====== Given records

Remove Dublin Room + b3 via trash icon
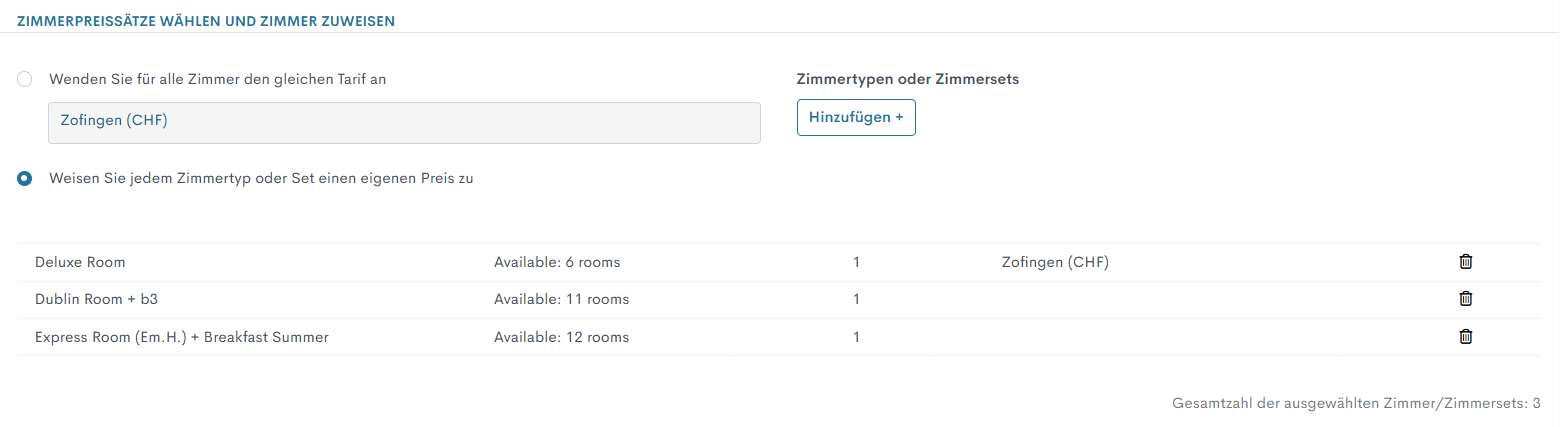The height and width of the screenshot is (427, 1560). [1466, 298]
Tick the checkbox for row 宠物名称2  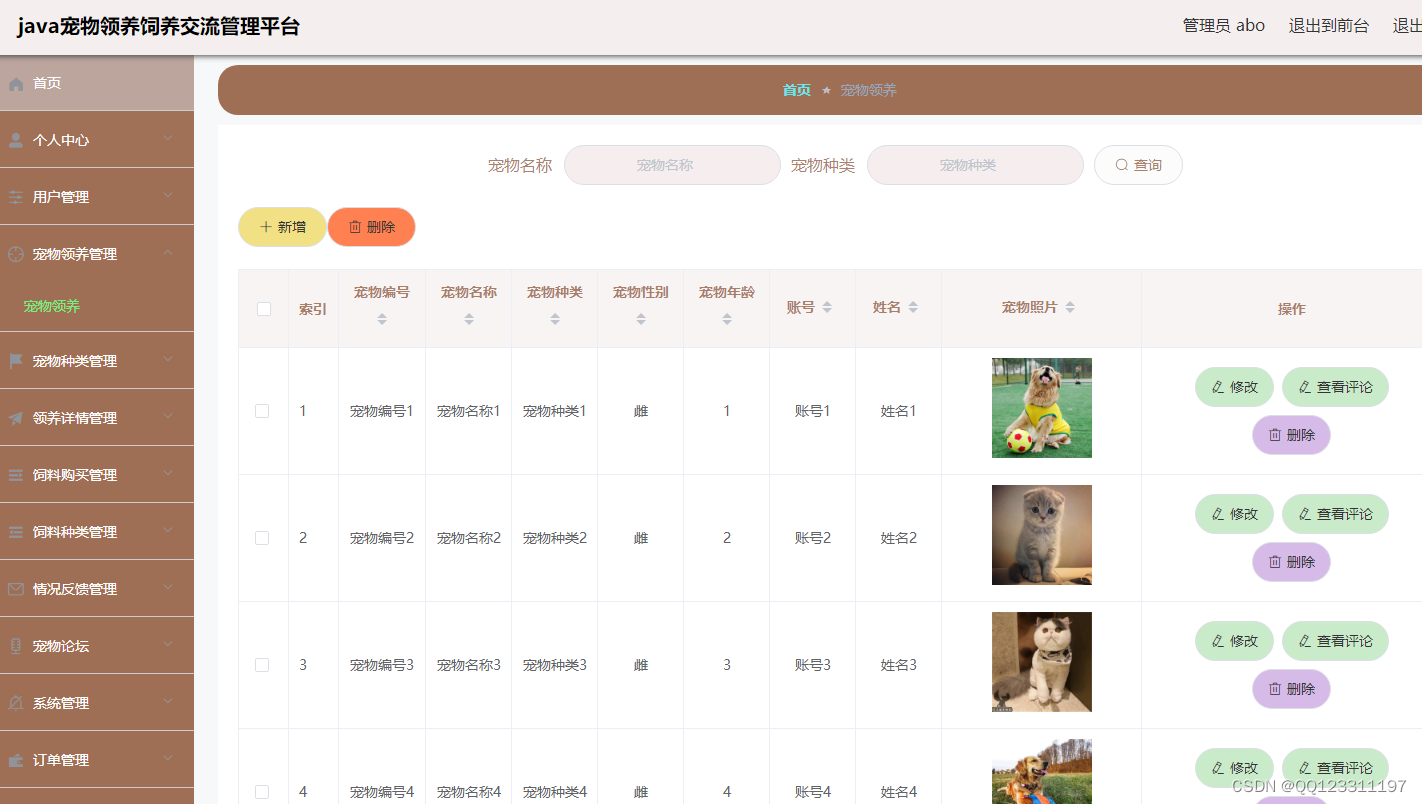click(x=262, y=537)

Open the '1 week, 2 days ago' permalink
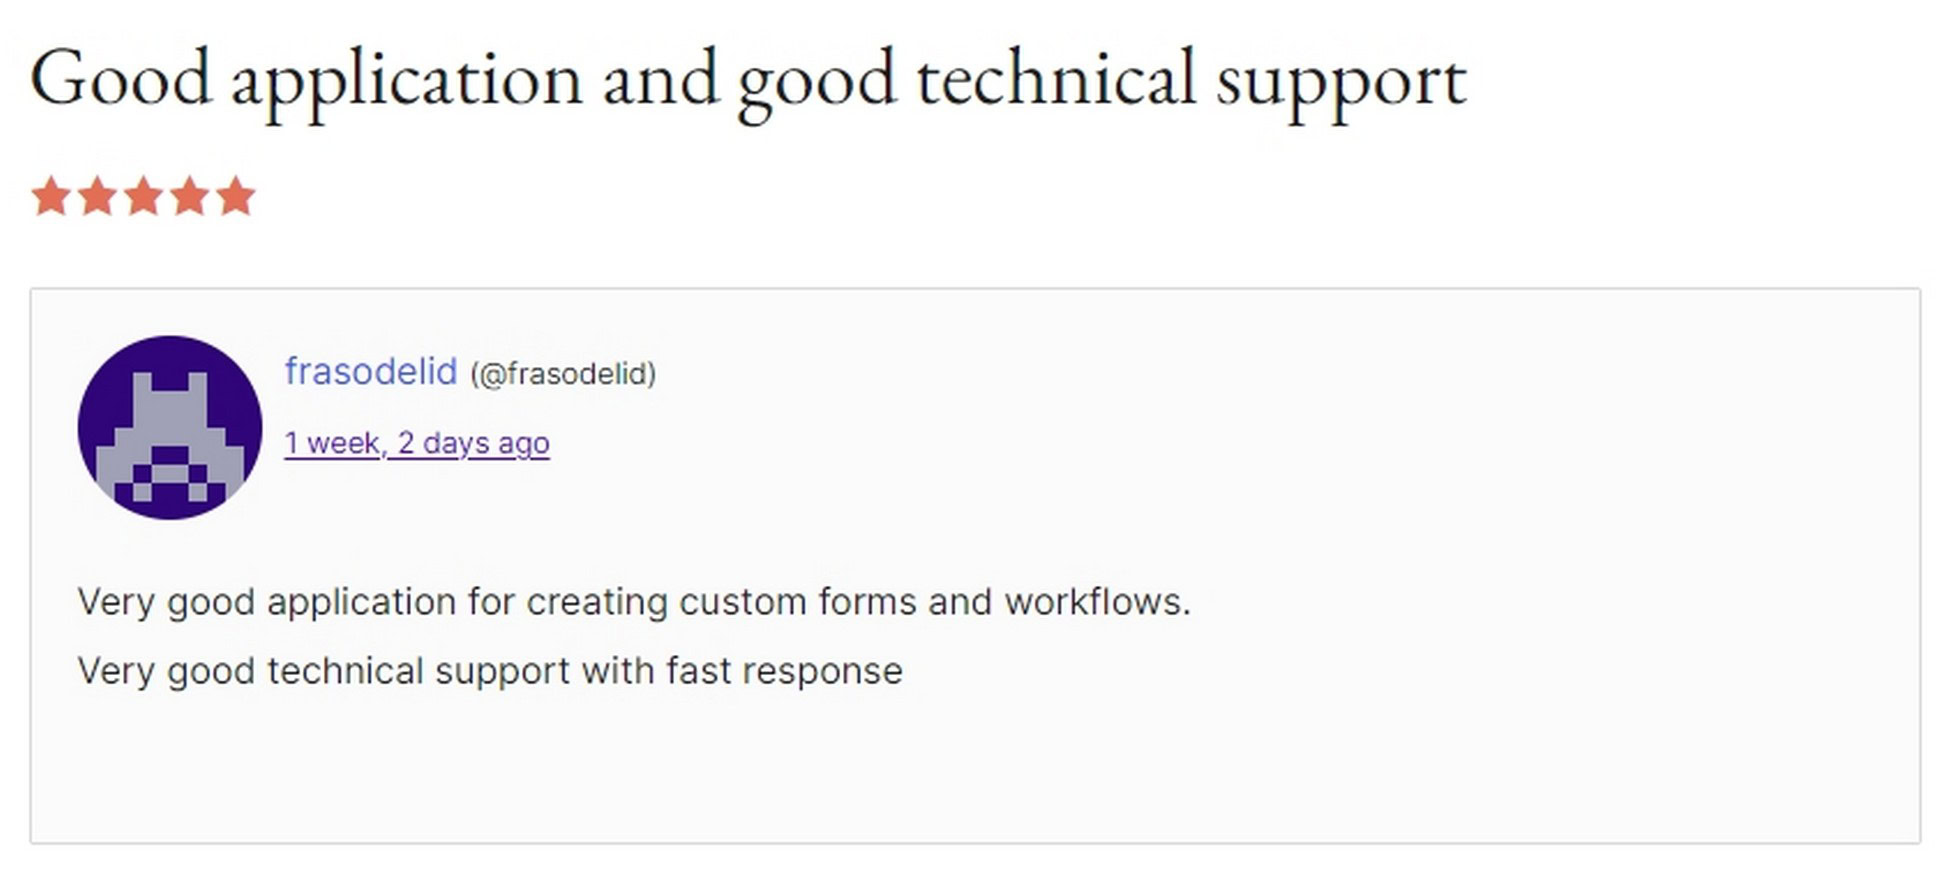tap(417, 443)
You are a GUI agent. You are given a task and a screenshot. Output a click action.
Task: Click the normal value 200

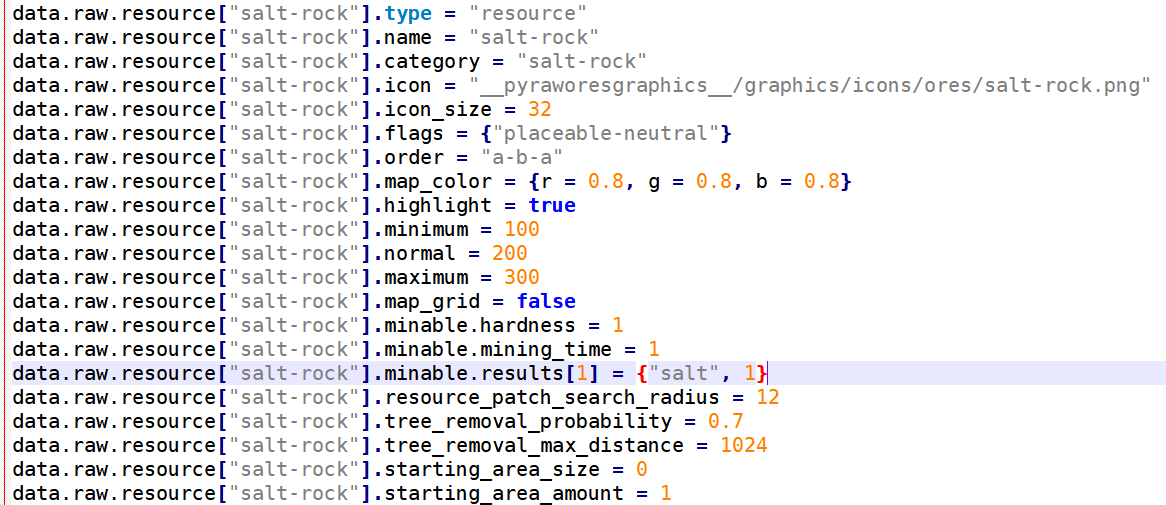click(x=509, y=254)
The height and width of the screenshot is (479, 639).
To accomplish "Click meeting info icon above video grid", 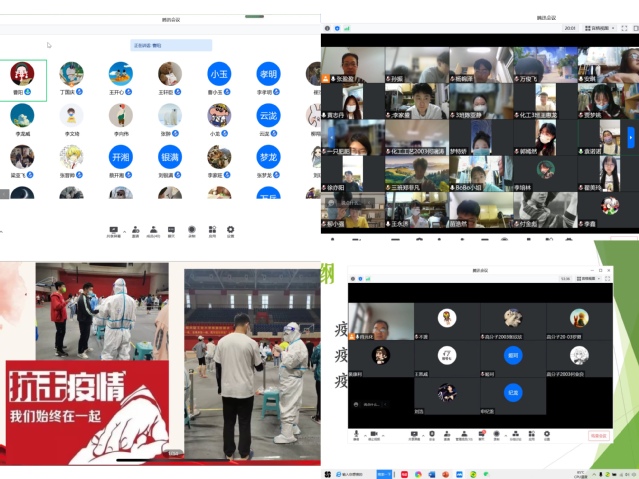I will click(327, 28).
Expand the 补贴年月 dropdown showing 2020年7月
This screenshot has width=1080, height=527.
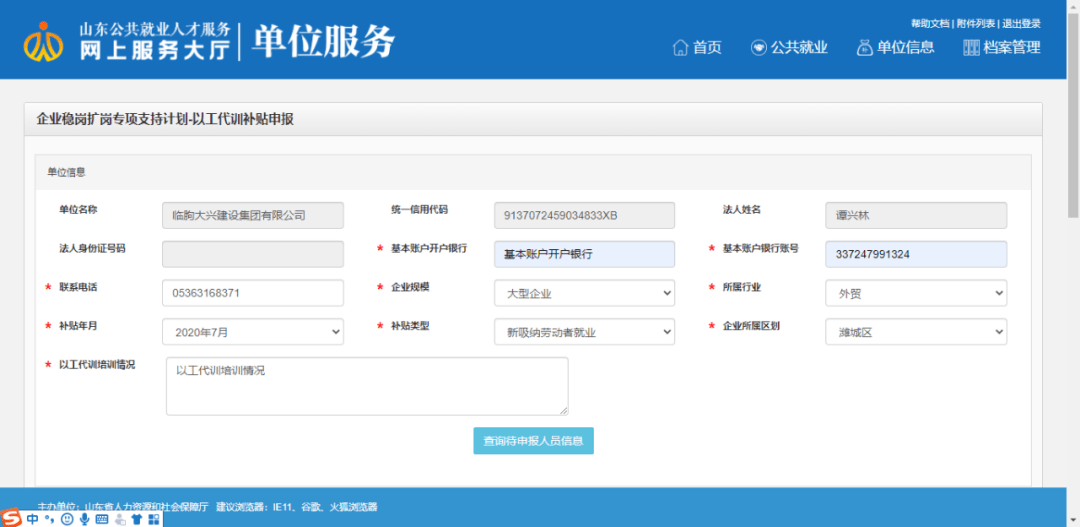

============

• Task requirements: Please return, word for word, the lines of the listing from the one containing "Expand the 补贴年月 dropdown showing 2020年7月" through the end of the listing, both ends included, and leave the pictures out of your answer.

• Exercise solution:
Expand the 补贴年月 dropdown showing 2020年7月
This screenshot has width=1080, height=527.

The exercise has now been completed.